Huitième mythe : « Les femmes se sont libérées. » Certes, la transformation de la condition féminine née dans la bourgeoisie parisienne s’est généralisée. Mais la liberté des riches fait souvent la souffrance des pauvres. En France, 1,5 million de familles monoparentales, à 85 % autour d’une mère, comptent 3 millions d’enfants souvent fragiles. Précarité économique, temps partiel et bas salaires touchent surtout les femmes qui travaillent dans le secteur privé. Par ailleurs, dans certains quartiers, harcelées ou voilées, « putes » ou soumises, la condition des filles du peuple en concurrence pour séduire un mâle libéré des entraves maritales est-elle libre ?

Neuvième mythe : « La religion est morte. » L’Église catholique, seule ONG non subventionnée, rassemble chaque dimanche en France 4 à 20 fois plus de fidèles que les plus grands syndicats, partis ou journaux. Aucune association ne rivalise avec la vieille dame pourtant donnée pour morte. Et cela alors que l’islam sature les médias, au point de forcer l’attention des élites républicaines les plus antireligieuses.

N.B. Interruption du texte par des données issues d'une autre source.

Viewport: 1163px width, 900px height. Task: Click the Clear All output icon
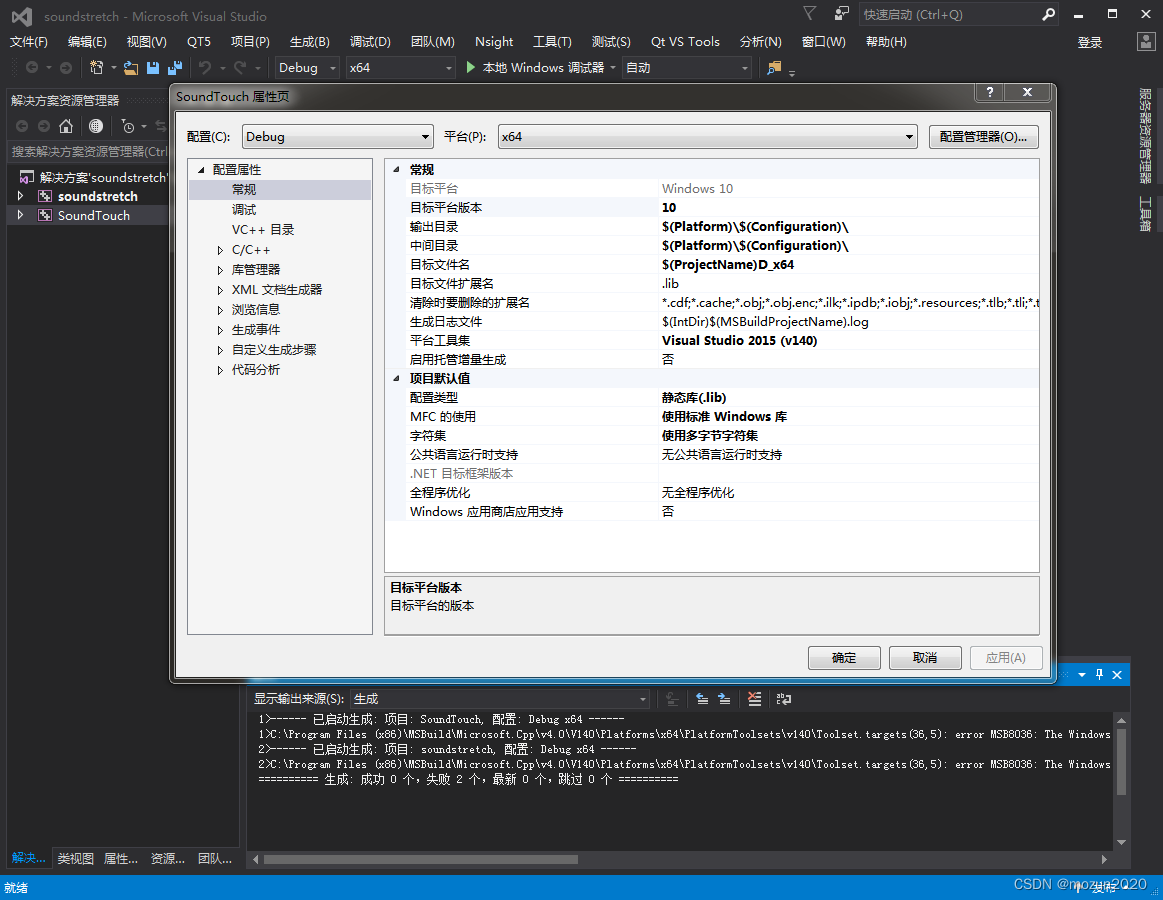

Dernier mythe : « La prise de conscience écologique a eu lieu. » Même si rivières et plages ont été dépolluées et que les décharges sauvages ont disparu, la nature n’a jamais été si dégradée. Sans même considérer les problèmes mondiaux (surpêche, réchauffement, fonte des glaces), jamais les Français n’ont autant stérilisé leur territoire : réseaux de transports, voitures, étalement urbain, piscines et pavillons privés, bâti non pérenne, artificialisation des sols, dispersion d’espèces exogènes, destruction de la faune, agriculture destructrice.

La génération suivante a-t-elle seulement le choix d’échapper à tant d’illusions ?

* Ancien élève de l’École normale supérieure, agrégé d’histoire et professeur d’histoire et de civilisation du Maghreb contemporain.